AI and the Beginning of the UBI Era

AI and the Beginning of the UBI Era
Professor Predicts the Future of Work in AI Era
Sergey Karayev, Berkeley Computer Science PhD and Head of AI for Turnitin.com, spoke at the ASU-GSV Summit Conference and spoke about the future of Ed Tech. When asked what 10-15 years looks like, he spoke plainly, essentially saying: In the future, there will only be two types of people: those who absorb UBI and entrepreneurs who fully utilize artificial general and super intelligence and robotics.
First, let's clarify those words:
Universal Basic Income (UBI) is a government program in which every adult citizen receives a set amount of money regularly. This payment is unconditional, meaning it is given regardless of income, employment status, or wealth. The purpose is to provide a financial safety net and ensure everyone has a basic level of income to meet their needs.
Artificial General Intelligence (AGI) refers to a type of AI that possesses the ability to understand, learn, and apply knowledge across a wide range of tasks at a human-like level of intelligence.
Unlike narrow AI, which is designed for specific functions (like playing chess or recognizing faces), AGI would be capable of reasoning, problem-solving, and adapting to new situations without task-specific programming.
Essentially, it aims to replicate the flexible and general cognitive abilities of the human brain. Sam Altman, CEO of OpenAI, believes that agents will begin doing work this year.
Artificial Superintelligence (ASI) refers to a hypothetical form of AI that surpasses human intelligence in all aspects—reasoning, creativity, social intelligence, and problem-solving. Unlike Artificial General Intelligence (AGI), which matches human capabilities, ASI would be vastly more capable, potentially improving itself recursively and rapidly outpacing human control or understanding.
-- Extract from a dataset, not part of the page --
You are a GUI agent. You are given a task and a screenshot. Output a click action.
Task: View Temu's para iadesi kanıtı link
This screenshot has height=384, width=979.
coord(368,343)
ASI raises profound ethical, existential, and safety concerns, as it could make decisions and take actions with far-reaching consequences beyond current human foresight. Think of ASI like a CEO who had their finger on the pulse of every single worker, and every single worker was capable of Michelangelo levels of creativity, the coding capacity of Linus Torvald(Inventor of Linux), Bjarne Stroustrup (inventor of C++), and Alan Turing combined, and the manufacturing genius of Ford, Apple and Boston Dynamics.
With the deployment of say 10,000 AGI agents, all focused on accelerating the development of ASI, tuning algorithms ever so slightly, and iterating, could condense years' worth of work into a fraction of the computational time. A simple version of this can be seen with the current generation (already slightly out of date) of models with Google Gemini CoScientist: a tool that utilizes a multi-agent structure to return possible novel scientific ideas!
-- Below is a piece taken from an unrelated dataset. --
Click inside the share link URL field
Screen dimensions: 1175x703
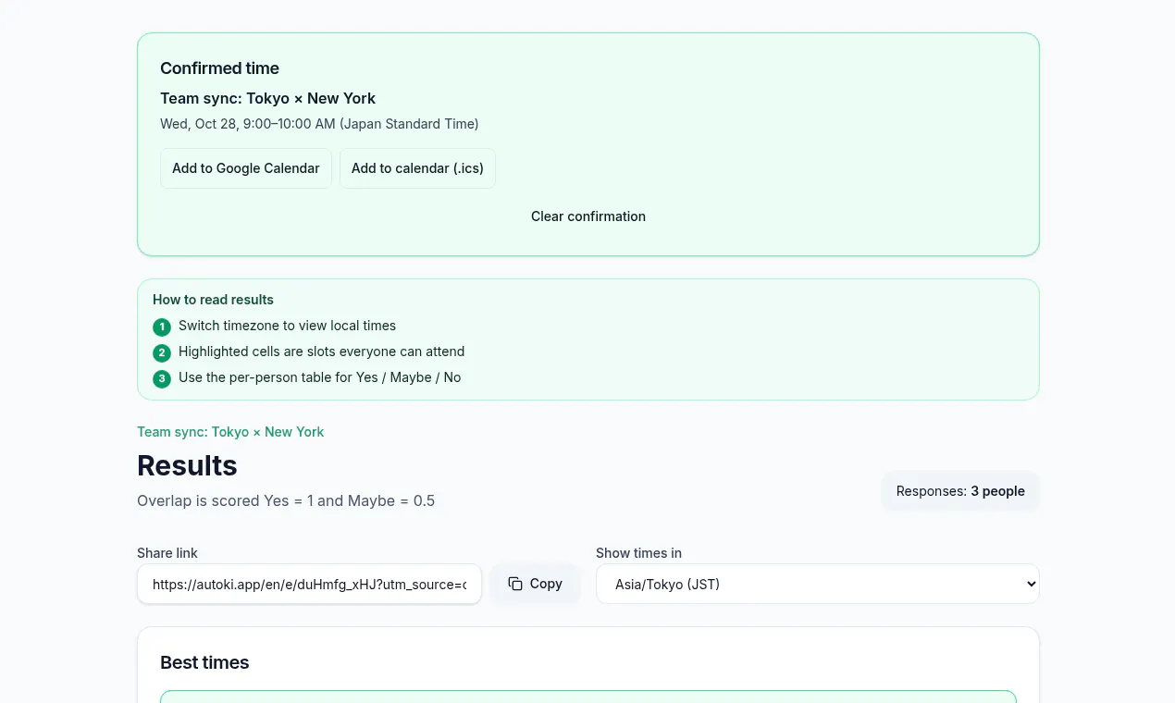[309, 585]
This brings us back to Universal Basic Income. Critics often argue that UBI is infeasible in developed countries; however, recent evidence challenges that view. A large-scale randomized controlled trial(an experiment) in Germany found that large unconditional cash transfers, €1,200 per month for three years (30% of the median German monthly wage), increased life satisfaction, mental health, and sense of purpose by using reliable measurements from the WHO-5 well-being index, a screener for depression, and the PSS stress scale.
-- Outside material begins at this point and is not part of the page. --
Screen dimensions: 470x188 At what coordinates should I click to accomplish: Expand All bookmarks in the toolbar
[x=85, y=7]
Participants reported increased autonomy, greater time with friends, more sleep, and even prosocial behaviors like charitable giving and helping family. Crucially, these effects persisted beyond the end of the program.
In a world where AGI and ASI automate vast swaths of labor, this kind of unconditional support may be necessary and profoundly empowering, allowing individuals to reclaim agency and well-being in a post-work economy.